**Given text**

____________

I recently was advised by a fellow blogger to offer a few writing tips on my blog as a way to painlessly market my writing. Okay, I’m a writing teacher, so I can do that. But in my own writing I have hit a snag. Yes, there are things much, much bigger than my humble skill as a writer.
My current novel project, the Bicycle-Wheel Genius has grown into a science-fiction monster. It is not only about a scientist who has secret government connections, but about time travel and people changing into rabbits… or rabbits into people… or boys into girls… dogs and cats living together… No, that is Ghostbusters.
But it has reached a point where the most important theme is incredibly clear and difficult to deal with. The theme I find myself weaving into this story is; “All men are basically good.” Gongah! Wotta theme to try to write! Do I believe it? Of course I do. Can I put the story together in such a way that I illustrate it to the reader’s satisfaction? Of course I can’t. So what do I do? This story has some of the best villains and evil people in it that I have ever written. I can’t kill them off to solve the story’s plot problems (Well, I can, but I don’t want to). I have to show how evil can be redeemed.
My cast of characters include the scientist himself, calmly dealing with time travelers, invading aliens, government assassins, and a group of young boys known as the Norwall Pirates. There is a time traveler who appeared in a book within a book in my novel Catch a Falling Star. There is also an alien space navigator who has been shot by a local Iowa Deputy Marshall and stranded on Earth. Another character is an artificial man, an automaton who has been crafted as a government assassin made from alien technology. Okay, I know you don’t believe I can make serious science fiction out of such crazy-quilt characters, especially with a primary theme like the one I’ve claimed. So, I have to confess that it is not serious in any way, shape, or form. It is a silly fantasy comedy.

____________

**Information given**
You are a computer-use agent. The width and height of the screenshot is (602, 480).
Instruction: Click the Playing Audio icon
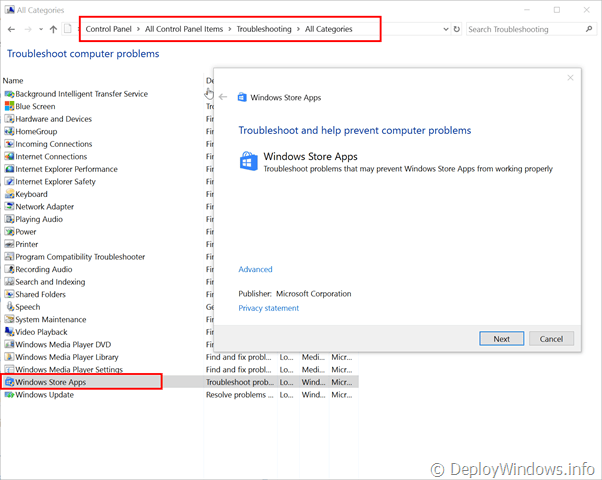9,219
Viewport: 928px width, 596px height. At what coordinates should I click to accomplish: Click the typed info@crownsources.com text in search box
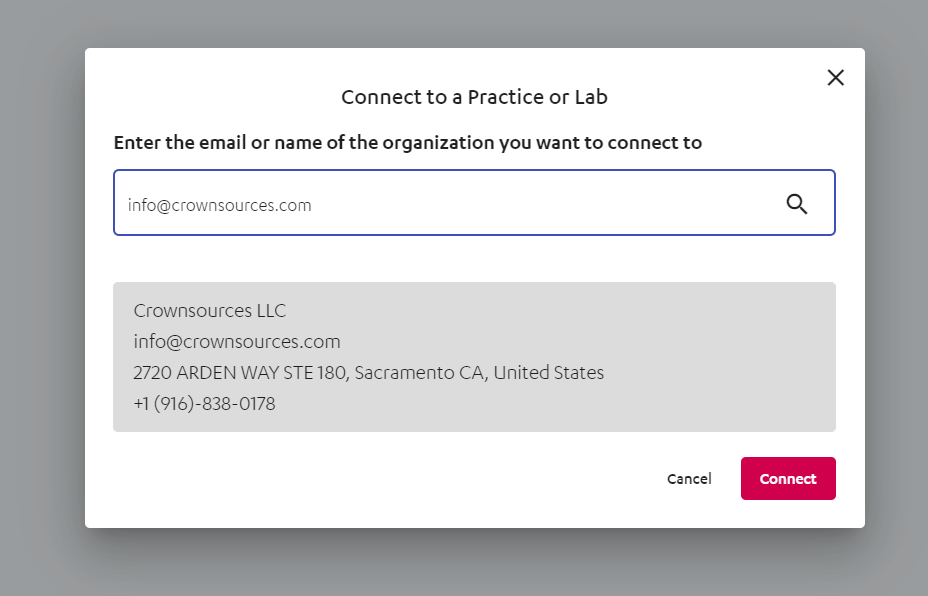220,205
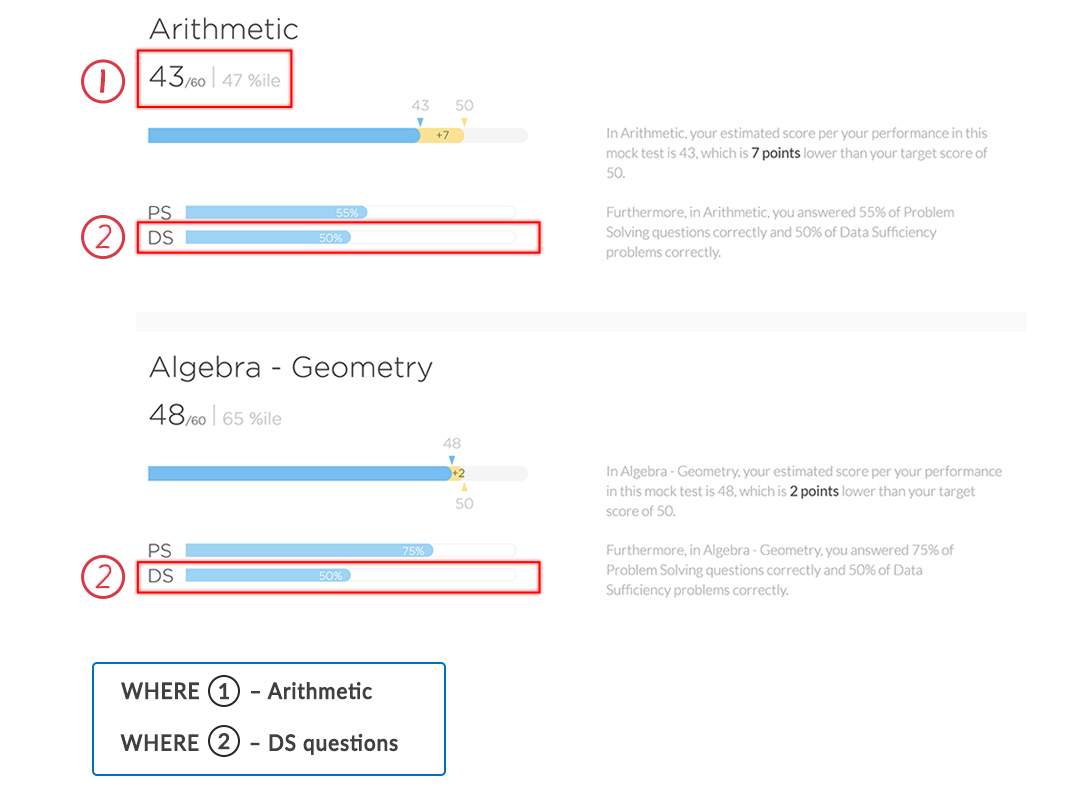Click the blue 48 marker above Algebra bar
This screenshot has width=1080, height=800.
pyautogui.click(x=452, y=460)
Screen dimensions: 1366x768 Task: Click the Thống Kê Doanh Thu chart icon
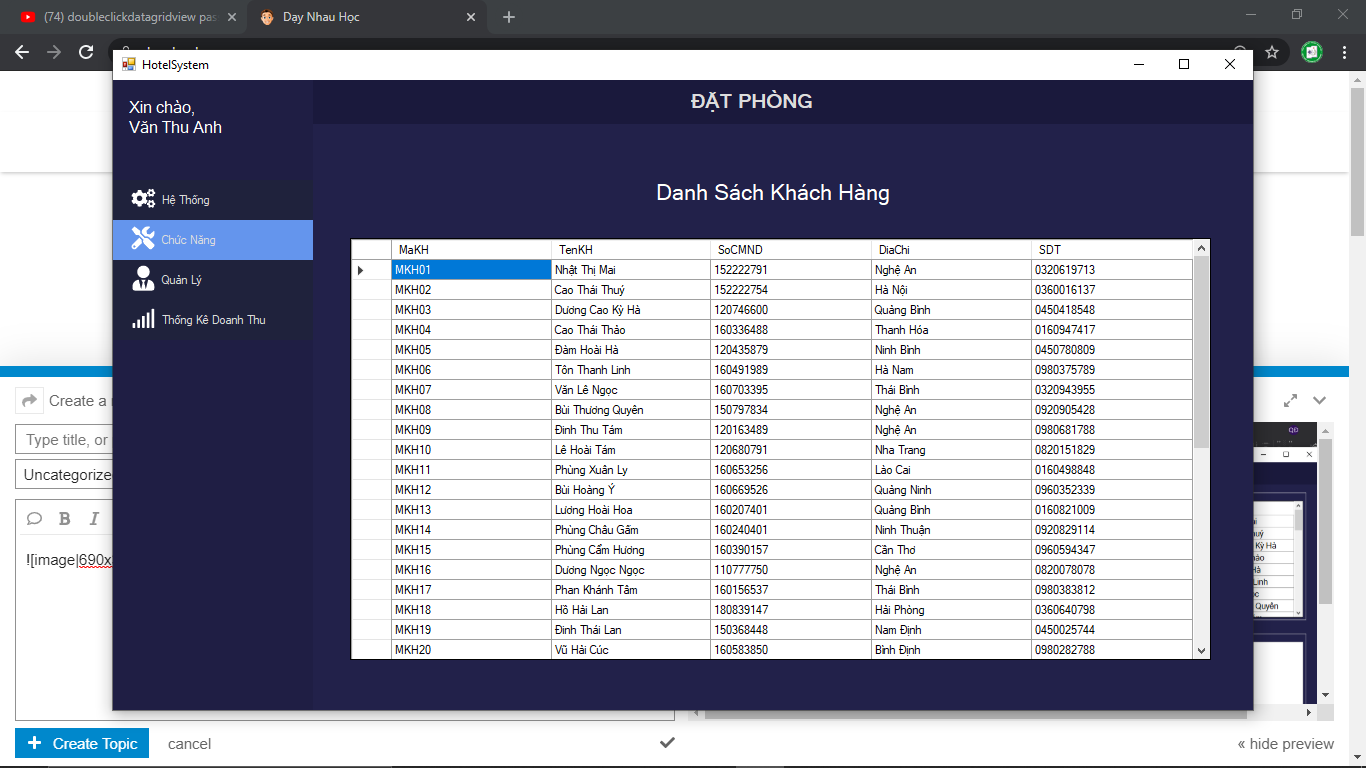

____________

**Work required**
How would you sum up the text about the novel Bicycle-Wheel Genius in two sentences?

**Solution**
The writer, a writing teacher, says the novel project Bicycle-Wheel Genius has grown into a science-fiction monster whose clearest theme, "All men are basically good," is difficult to deal with, because its evil characters must be redeemed rather than killed off. Its cast includes the scientist, a time traveler, a stranded alien space navigator and an automaton built as a government assassin, and the writer confesses that the book is not serious at all but a silly fantasy comedy.